Indagados se não acham que é desperdício de dinheiro público já ter sido feito tanto e pouco ser utilizado, Juvaldir Luz e Osvaldo Mamédio concordam, mas também destacam o quanto a comunidade pode se desenvolver caso seja contemplada com o projeto. Ambos já apresentaram documento recorrendo da decisão da inabilitação do projeto por causa da falta de energia elétrica.

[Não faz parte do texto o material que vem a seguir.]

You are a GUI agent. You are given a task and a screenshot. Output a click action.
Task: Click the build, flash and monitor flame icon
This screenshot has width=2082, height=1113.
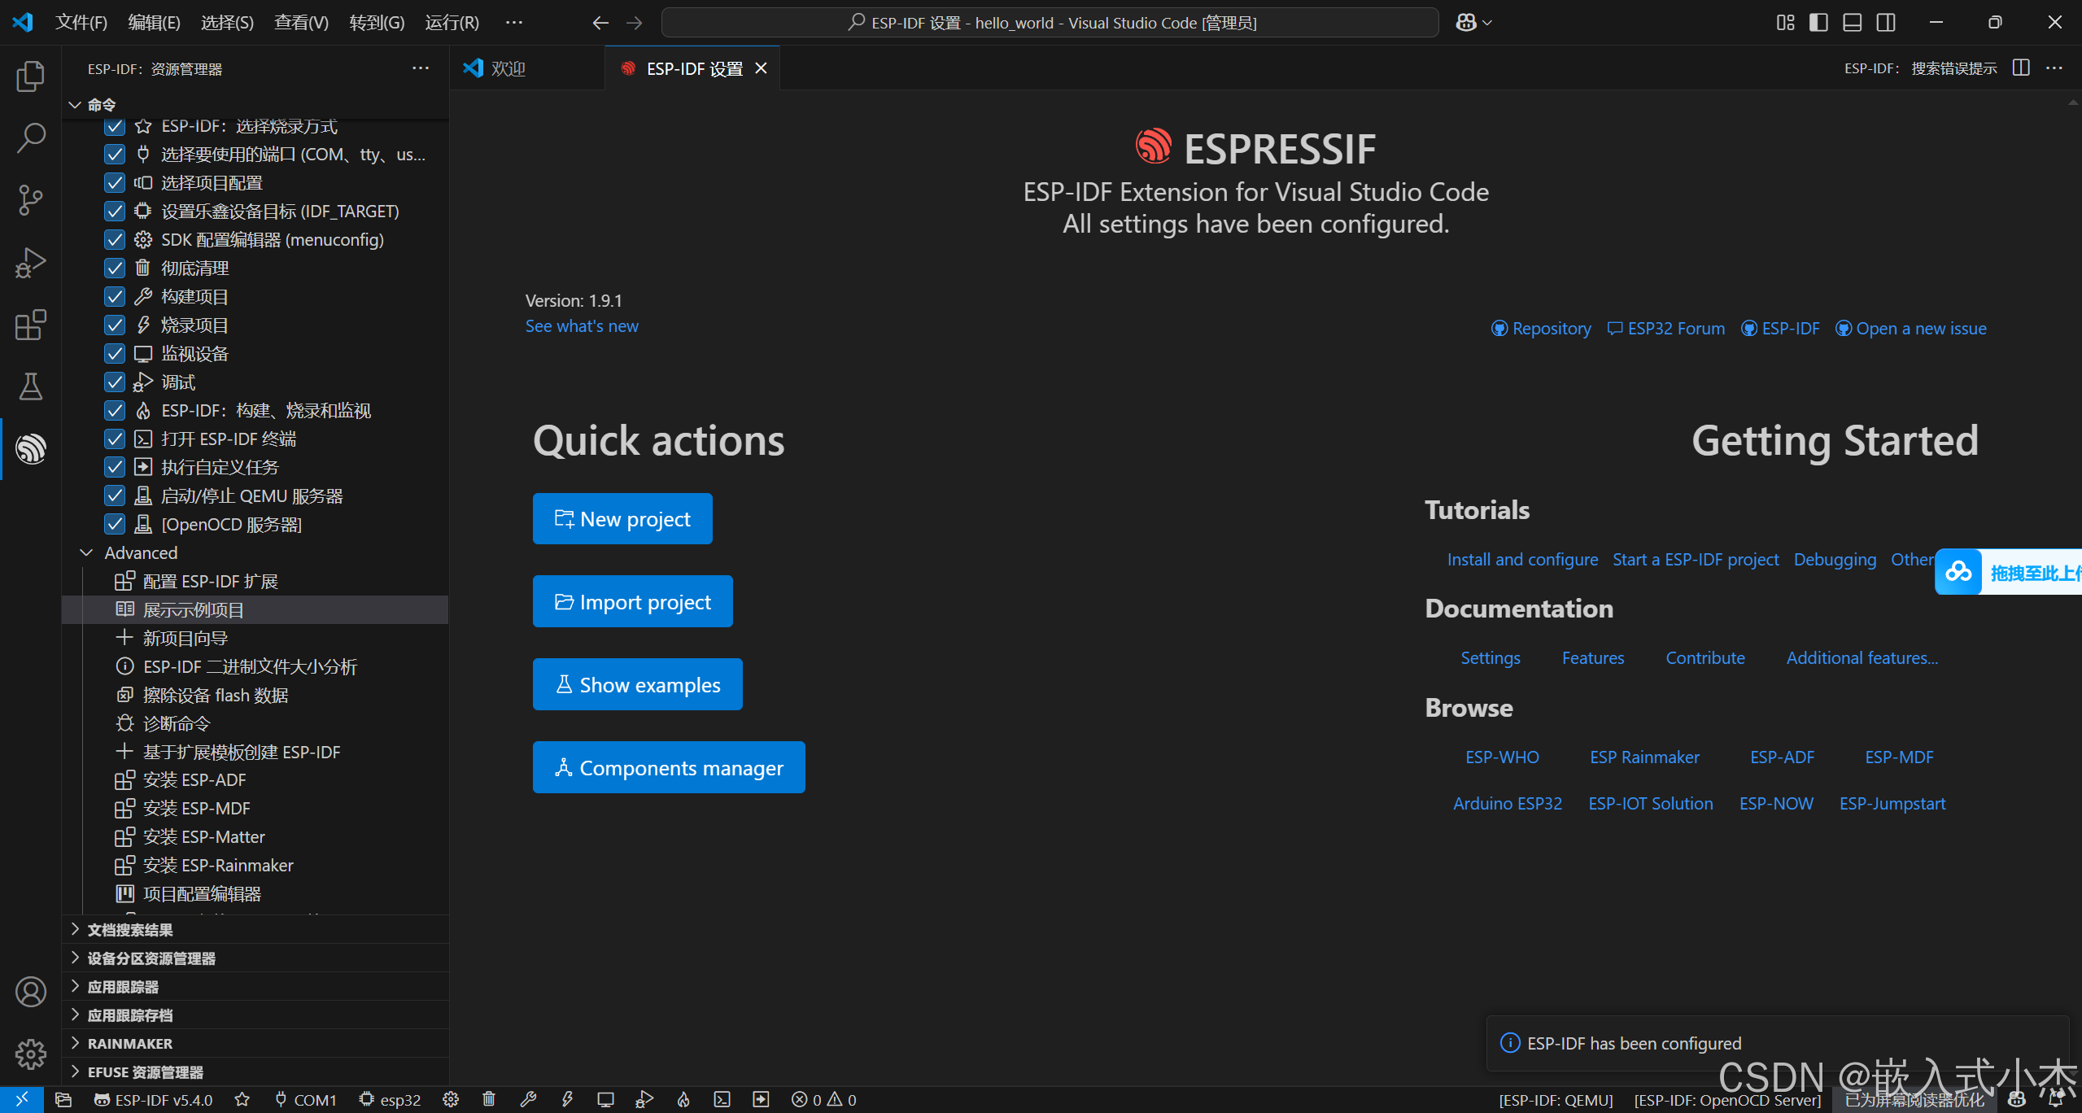[683, 1099]
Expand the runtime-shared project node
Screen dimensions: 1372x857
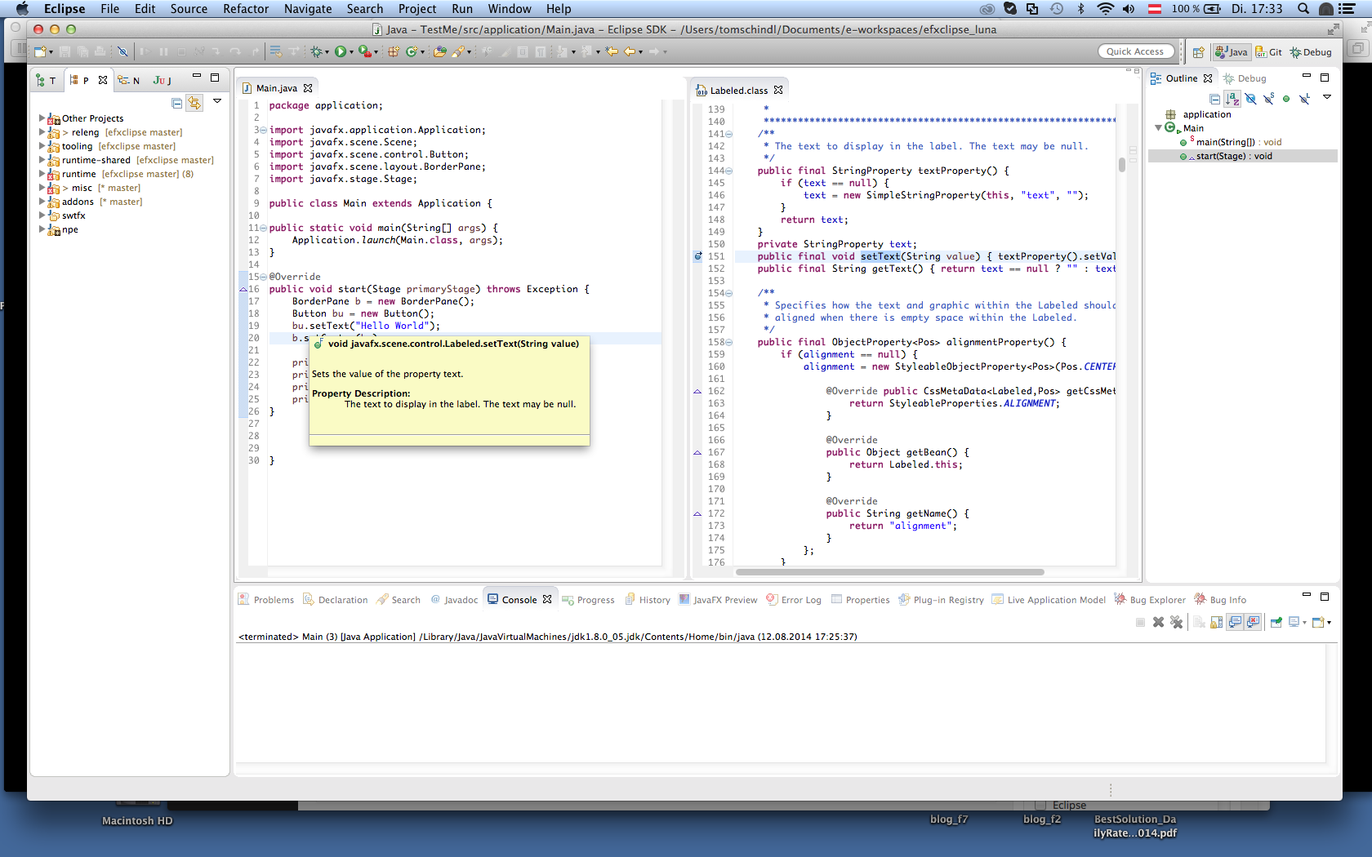point(42,160)
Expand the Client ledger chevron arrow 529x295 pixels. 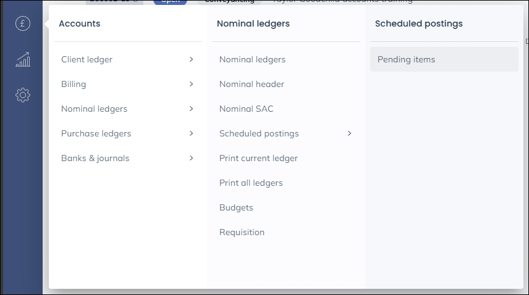coord(192,59)
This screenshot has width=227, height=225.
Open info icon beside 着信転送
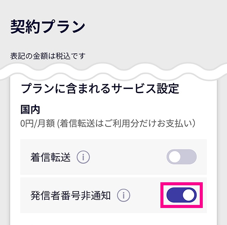click(x=83, y=157)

CODEVASF CULPA DESABILITAÇÃO DE PROJETO DA COMUNIDADE ABELHA BRANCA EXCLUSIVAMENTE À FALTA DE ENERGIA ELÉTRICA
Em comunicado da 7ª Superintendência da Codevasf, em Teresina, assinado pelo responsável pelo órgão no estado, Inaldo Pereira Guerra Neto, há a confirmação tácita de que Abelha Branca perdeu sua inserção de recursos no Projeto Repalma por causa da falta de energia elétrica.

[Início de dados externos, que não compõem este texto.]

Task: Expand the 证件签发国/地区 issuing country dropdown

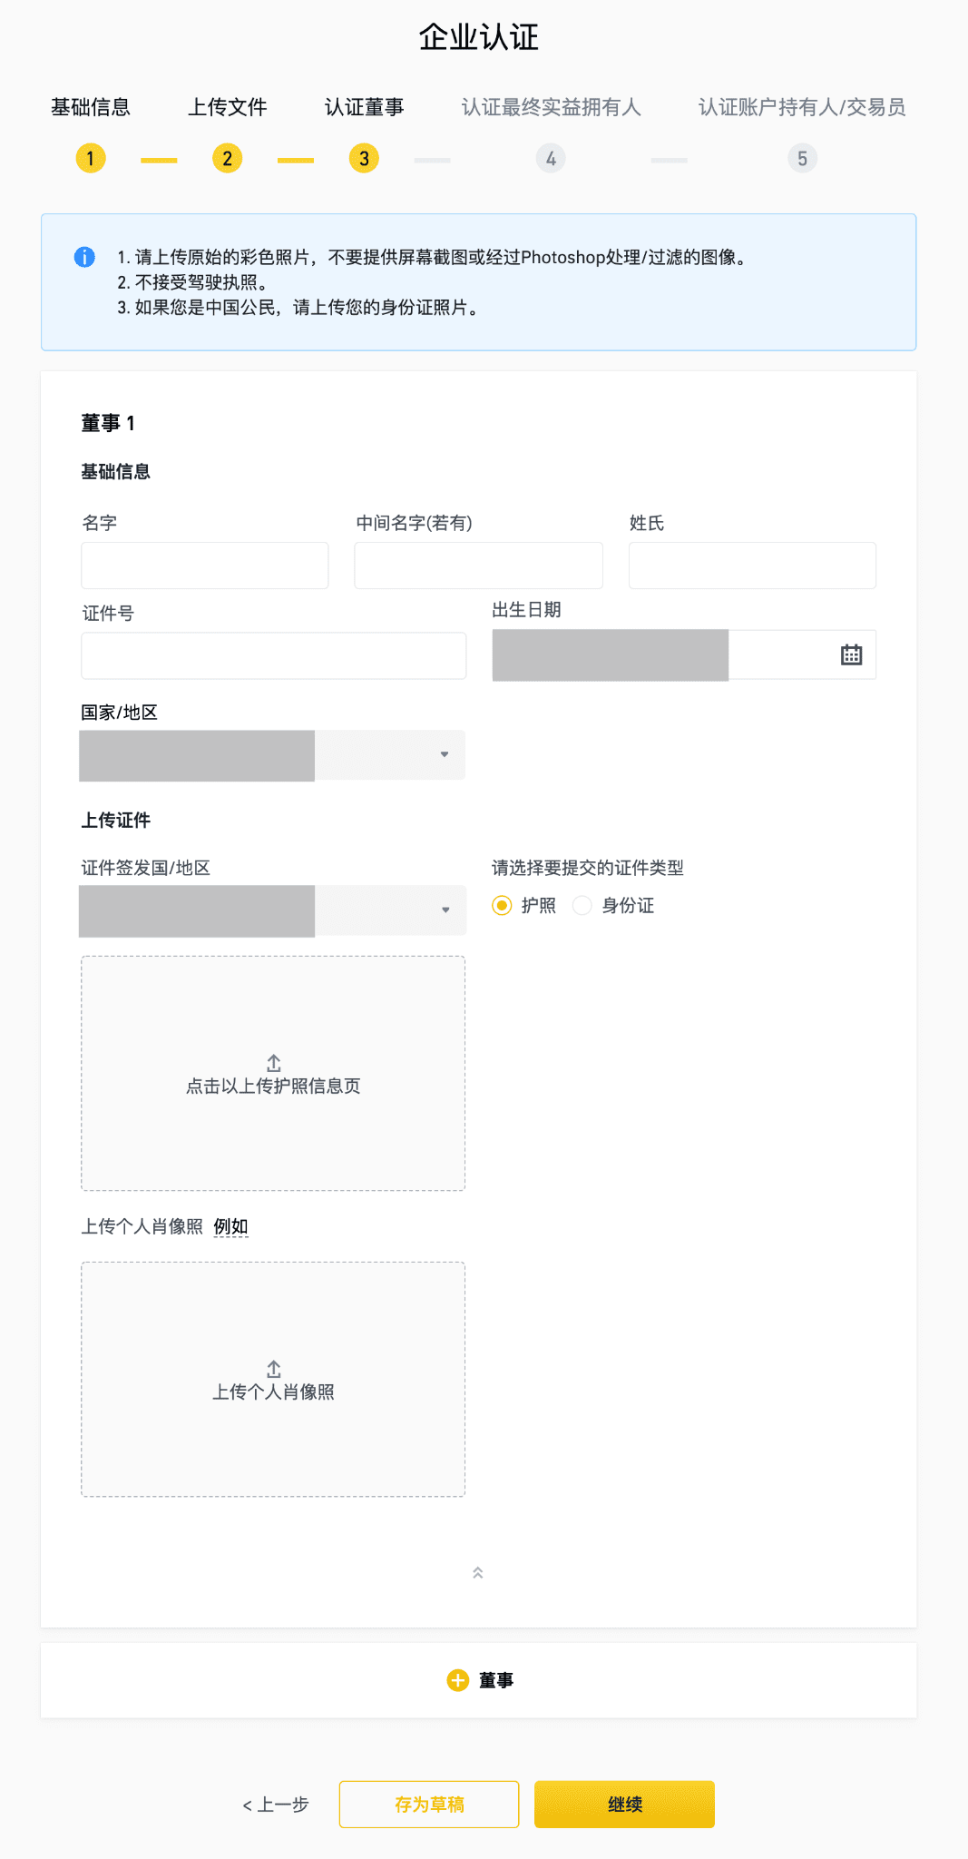Action: (445, 910)
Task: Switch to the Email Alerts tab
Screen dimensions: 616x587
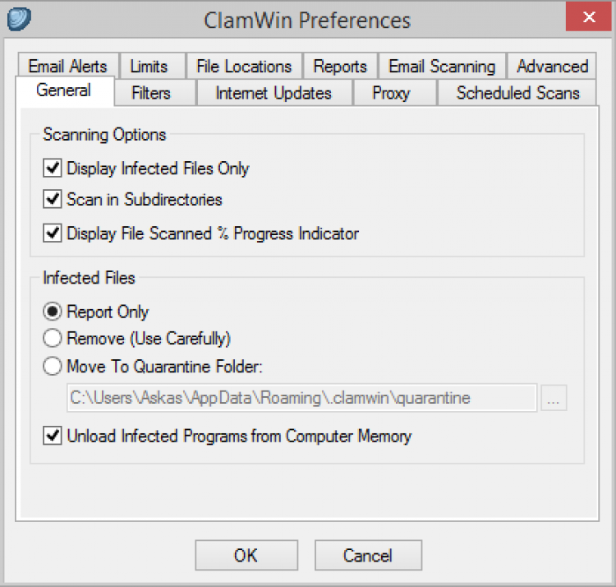Action: point(69,67)
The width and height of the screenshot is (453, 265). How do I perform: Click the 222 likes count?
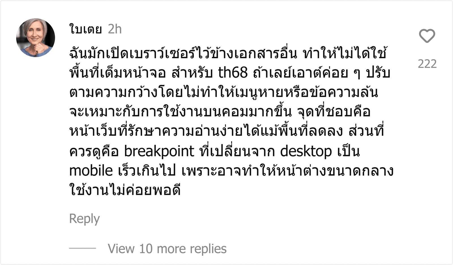point(427,64)
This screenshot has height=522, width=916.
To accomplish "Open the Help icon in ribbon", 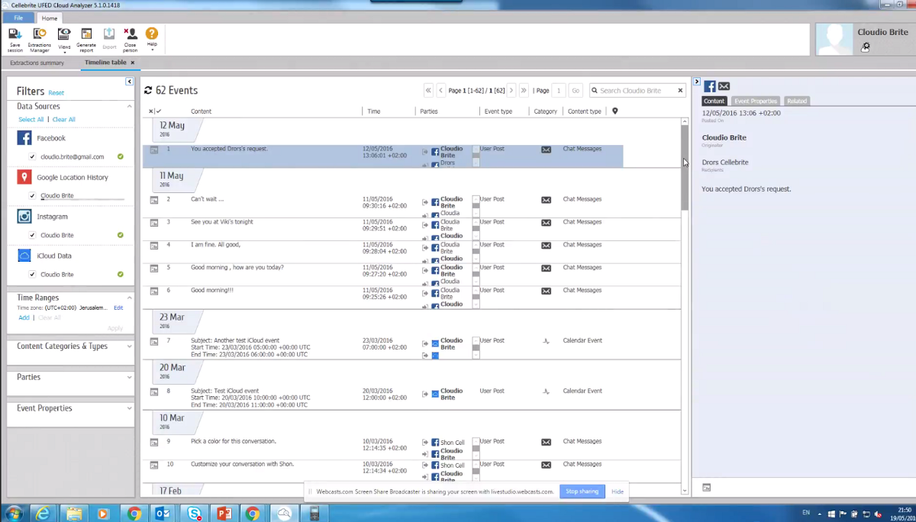I will (x=152, y=35).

“A inabilitação da implantação do projeto de produção de palma forrageira para multiplicação-REPALMA, na comunidade Abelha Branca, Município de Paulistana-PI, deveu-se a esta comunidade, infelizmente, não atender a uma das exigências técnicas necessárias para o funcionamento e viabilização do empreendimento, ou seja, não há rede elétrica no local para instalação do poço e funcionamento do sistema de irrigação constantes do Projeto. Esclarecemos também que o projeto licitado e já contratado não prevê alterações para soluções alternativas (gerador, energia solar etc)”, revelou o comunicado.

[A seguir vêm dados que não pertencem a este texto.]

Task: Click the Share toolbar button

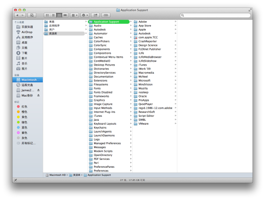Action: [96, 15]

A Codevasf informou que a comunidade foi uma das 40 do Piauí a concorrer ao projeto. Dessas, 30 foram beneficiadas. Havia três critérios para a habilitação e seleção de propostas: questão fundiária (com regularização das terras abrangidas), social (se realmente havia organização comunitária das associações envolvidas) e técnica (se há água perto, solo adequado, água e energia elétrica). Em duas delas (as primeiras), Abelha Branca tirou as melhores colocações, mas, justa, e exclusivamente, por conta da falta de energia elétrica ficou de fora.
A Associação de Moradores de Abelha Branca já tentou recorrer da decisão da Codevasf, inclusive tentando apresentar outras alternativas à falta de energia elétrica, como seria o caso de utilização de placas de energia solar e até de energia eólica (via cataventos). Mas receberão negativas, já que o edital do Repalma prevê exclusivamente a utilização de energia elétrica. Mas, a própria Codevasf diz que não pode mudar o edital do projeto, correndo o risco de ser responsabilizado por desvio de certame, passível até de demissão.
A Companhia esclarece que a parceria de outros projetos com Abelha Branca continua mas que no caso do Repalma está encerrado. Tacitamente a comunidade perdeu os recursos por não ter sido beneficiada pelo Luz Para Todos.
A entrada da Superintendência da Codevasf (no Centro Sul de Teresina – anexo ao prédio da Delegacia do Ministério da Agricultura) traz uma série de painéis, estilo “antes e depois” mostrando as importantes ações do órgão no estado. Um deles traz a frase “O Piauí virando a página”, mas, ao menos para Abelha Branca, a página continua aberta e quase dobrada, com sinais de emperramento. Quem sabe com a energia elétrica não figure em mais um dos painéis mostrando o antes, na escuridão, e o depois, com energia e desenvolvimento social?